Well acidizing treatments are conducted to enhance rock permeability, remove or bypass formation damage. During field applications, corrosion inhibitors are extensively used, among many other additives, to protect well tubulars against acid attack. The inhibitors are complex mixtures containing: quaternary salts, acetylenic alcohols, surfactants, solvents and impurities. Therefore, several analytical techniques and instruments are needed to characterize these compounds.

Capillary electrophoresis (CE) is a rapid and reliable analytical separation technique. It has significantly improved over the last two decades to include a wide range of analytical applications, such as: food, pharmaceutical and biomedical industries. Coupling CE to universal detectors, such as Mass Spectrometry (MS) can boost the analytical ability of this instrument in qualitative and quantitative applications.

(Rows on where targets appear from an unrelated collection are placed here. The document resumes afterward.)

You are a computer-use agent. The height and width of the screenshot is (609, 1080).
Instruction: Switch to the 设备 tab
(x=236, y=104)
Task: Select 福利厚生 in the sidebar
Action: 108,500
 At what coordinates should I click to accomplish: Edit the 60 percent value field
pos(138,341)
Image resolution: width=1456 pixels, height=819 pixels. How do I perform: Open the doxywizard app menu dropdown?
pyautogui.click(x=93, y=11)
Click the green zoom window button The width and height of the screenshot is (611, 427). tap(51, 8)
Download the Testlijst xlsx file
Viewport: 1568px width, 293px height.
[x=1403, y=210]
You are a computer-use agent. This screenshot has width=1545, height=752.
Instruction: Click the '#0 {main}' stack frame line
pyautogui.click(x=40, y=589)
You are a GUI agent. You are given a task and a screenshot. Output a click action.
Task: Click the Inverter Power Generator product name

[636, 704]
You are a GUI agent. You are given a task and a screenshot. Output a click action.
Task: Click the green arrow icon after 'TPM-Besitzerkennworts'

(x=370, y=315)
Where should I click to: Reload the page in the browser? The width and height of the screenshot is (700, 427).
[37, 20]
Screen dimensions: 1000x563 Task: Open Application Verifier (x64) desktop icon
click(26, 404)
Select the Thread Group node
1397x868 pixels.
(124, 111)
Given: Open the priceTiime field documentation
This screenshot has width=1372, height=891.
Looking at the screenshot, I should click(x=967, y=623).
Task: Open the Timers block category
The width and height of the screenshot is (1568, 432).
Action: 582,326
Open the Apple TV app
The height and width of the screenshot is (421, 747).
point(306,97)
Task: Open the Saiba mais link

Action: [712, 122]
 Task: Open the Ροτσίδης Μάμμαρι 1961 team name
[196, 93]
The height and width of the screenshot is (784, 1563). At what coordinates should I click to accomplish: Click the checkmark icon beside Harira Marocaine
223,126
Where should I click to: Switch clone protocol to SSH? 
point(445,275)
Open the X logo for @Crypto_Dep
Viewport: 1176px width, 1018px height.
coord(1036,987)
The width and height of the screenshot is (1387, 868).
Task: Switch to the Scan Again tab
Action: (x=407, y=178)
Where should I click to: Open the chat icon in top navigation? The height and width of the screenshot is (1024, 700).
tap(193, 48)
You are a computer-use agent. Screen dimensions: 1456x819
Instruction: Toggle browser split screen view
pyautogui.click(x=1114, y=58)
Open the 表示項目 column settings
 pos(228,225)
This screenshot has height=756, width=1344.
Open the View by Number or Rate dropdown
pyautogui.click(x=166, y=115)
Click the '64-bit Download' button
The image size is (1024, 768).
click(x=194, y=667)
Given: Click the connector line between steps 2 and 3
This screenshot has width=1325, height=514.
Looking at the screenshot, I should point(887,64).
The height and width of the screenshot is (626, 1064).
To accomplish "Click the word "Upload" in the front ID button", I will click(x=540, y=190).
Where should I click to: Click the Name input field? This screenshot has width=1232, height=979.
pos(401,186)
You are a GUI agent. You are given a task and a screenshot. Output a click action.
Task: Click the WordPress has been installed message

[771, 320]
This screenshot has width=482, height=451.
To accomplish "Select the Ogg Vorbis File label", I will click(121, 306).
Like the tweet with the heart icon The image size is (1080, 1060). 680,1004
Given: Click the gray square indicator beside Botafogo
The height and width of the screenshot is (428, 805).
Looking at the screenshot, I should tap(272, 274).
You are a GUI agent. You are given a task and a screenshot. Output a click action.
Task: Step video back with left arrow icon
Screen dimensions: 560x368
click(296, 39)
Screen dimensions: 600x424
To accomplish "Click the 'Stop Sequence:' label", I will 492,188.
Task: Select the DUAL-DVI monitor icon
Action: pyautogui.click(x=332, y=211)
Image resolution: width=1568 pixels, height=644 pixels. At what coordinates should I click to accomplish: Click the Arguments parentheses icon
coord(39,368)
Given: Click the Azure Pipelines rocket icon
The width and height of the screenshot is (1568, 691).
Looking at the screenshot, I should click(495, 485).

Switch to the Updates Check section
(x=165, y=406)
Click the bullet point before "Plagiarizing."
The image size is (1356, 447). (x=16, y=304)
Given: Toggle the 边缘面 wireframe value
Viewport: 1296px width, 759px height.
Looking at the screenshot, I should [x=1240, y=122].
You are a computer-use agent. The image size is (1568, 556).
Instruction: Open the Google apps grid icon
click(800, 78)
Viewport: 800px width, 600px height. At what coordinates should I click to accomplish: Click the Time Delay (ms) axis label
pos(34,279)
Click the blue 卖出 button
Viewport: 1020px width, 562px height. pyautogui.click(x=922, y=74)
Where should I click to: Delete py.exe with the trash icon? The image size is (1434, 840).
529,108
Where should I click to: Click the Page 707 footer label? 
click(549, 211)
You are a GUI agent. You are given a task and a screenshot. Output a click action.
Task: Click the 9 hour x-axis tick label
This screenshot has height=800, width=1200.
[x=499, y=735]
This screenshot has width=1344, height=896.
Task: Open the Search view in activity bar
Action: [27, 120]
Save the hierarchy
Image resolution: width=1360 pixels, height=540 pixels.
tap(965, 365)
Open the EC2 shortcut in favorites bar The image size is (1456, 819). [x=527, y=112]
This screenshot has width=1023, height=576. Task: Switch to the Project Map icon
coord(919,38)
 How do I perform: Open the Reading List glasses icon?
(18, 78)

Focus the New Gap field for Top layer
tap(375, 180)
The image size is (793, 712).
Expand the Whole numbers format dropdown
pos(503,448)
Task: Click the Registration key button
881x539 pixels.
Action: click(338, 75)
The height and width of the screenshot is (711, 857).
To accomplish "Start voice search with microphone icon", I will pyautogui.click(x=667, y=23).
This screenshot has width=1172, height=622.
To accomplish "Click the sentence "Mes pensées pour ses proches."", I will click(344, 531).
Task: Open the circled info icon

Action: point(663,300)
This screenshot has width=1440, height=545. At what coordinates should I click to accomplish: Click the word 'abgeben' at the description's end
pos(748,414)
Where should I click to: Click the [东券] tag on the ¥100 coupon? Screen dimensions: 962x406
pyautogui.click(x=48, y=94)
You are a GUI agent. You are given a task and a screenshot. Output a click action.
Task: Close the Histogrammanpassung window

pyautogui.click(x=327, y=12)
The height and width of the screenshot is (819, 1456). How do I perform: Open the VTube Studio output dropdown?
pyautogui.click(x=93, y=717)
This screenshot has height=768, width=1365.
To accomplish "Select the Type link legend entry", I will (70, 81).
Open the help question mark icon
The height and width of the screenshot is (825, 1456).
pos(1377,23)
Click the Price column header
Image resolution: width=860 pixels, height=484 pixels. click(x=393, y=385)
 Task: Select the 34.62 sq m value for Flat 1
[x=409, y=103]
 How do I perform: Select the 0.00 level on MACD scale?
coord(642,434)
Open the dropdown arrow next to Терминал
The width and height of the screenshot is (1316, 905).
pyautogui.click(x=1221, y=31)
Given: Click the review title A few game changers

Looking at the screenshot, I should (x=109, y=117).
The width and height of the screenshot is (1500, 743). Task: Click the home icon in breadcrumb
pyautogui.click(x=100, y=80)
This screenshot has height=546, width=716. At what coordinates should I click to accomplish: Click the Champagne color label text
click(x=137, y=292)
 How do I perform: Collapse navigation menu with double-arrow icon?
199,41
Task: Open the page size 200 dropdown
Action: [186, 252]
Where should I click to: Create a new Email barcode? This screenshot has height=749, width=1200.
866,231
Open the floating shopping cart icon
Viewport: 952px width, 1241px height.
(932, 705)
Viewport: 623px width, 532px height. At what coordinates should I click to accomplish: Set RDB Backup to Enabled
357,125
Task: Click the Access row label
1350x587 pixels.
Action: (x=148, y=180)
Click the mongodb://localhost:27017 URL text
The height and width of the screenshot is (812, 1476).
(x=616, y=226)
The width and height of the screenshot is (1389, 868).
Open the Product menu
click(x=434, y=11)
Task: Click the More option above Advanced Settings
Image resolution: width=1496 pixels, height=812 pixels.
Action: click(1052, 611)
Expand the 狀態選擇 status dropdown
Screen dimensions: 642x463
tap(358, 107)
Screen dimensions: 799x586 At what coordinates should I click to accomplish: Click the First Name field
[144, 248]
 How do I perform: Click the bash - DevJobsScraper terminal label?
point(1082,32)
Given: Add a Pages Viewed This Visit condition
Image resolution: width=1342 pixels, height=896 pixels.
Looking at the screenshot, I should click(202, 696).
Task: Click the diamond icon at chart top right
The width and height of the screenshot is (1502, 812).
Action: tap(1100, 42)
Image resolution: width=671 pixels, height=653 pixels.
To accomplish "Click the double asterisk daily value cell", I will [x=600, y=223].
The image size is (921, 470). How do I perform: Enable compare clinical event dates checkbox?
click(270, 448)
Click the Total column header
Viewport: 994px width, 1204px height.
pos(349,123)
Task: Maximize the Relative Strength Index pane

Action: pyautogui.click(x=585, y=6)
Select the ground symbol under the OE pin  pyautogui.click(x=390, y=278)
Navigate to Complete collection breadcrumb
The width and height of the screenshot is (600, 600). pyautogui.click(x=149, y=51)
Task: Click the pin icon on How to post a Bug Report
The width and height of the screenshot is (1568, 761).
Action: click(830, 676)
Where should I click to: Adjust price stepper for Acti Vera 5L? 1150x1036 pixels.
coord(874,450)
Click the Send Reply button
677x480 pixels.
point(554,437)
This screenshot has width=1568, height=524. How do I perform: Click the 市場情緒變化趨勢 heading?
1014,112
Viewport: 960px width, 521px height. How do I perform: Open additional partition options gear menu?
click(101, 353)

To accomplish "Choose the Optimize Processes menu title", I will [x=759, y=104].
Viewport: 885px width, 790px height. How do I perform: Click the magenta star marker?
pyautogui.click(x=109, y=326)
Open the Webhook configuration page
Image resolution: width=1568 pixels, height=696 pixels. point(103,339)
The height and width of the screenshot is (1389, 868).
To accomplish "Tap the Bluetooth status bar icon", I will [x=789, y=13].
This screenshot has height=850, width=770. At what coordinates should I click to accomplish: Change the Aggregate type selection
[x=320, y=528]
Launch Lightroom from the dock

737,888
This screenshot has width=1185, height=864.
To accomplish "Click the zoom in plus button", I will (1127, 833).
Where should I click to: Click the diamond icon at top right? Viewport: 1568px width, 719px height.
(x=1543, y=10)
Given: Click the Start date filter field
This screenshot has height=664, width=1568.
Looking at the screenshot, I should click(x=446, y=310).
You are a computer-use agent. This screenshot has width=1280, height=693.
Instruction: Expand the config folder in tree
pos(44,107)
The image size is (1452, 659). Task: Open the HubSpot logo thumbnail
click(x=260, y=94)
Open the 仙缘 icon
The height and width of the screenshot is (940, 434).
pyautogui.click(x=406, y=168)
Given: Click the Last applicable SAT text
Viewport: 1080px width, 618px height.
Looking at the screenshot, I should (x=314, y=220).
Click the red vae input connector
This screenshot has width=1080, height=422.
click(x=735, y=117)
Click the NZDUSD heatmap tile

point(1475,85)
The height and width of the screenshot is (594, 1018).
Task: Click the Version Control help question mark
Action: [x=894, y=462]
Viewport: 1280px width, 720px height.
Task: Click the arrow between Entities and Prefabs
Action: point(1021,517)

In a previous work (SPE 58801) the authors adopted a CE technique to monitor the level of key oxygenated compounds in acid additives that are also used in deep, hot and sour gas wells. In the present work, the use of capillary electrophoresis-mass spectrometry (CE-MS), chromatographic and spectrometric techniques, to identify key nitrogen compounds in acid corrosion inhibitors was investigated. The inhibitors were selected from several commercial products that are commonly used in the field.

Capillary electrophoresis was also applied for quantitative measurement of the inhibitor's level in well fluids, based on the response of its key nitrogen compounds. A linear relationship was obtained for the inhibitors of interest. The cation selected was a quinoline-based quaternary salt. This cation was detected down to inhibitor's level of 0.023 wt% with an analytical precision of less than 10%.

The CE technique was used to determine the level of the corrosion inhibitors during acid fracturing treatments of deep gas wells.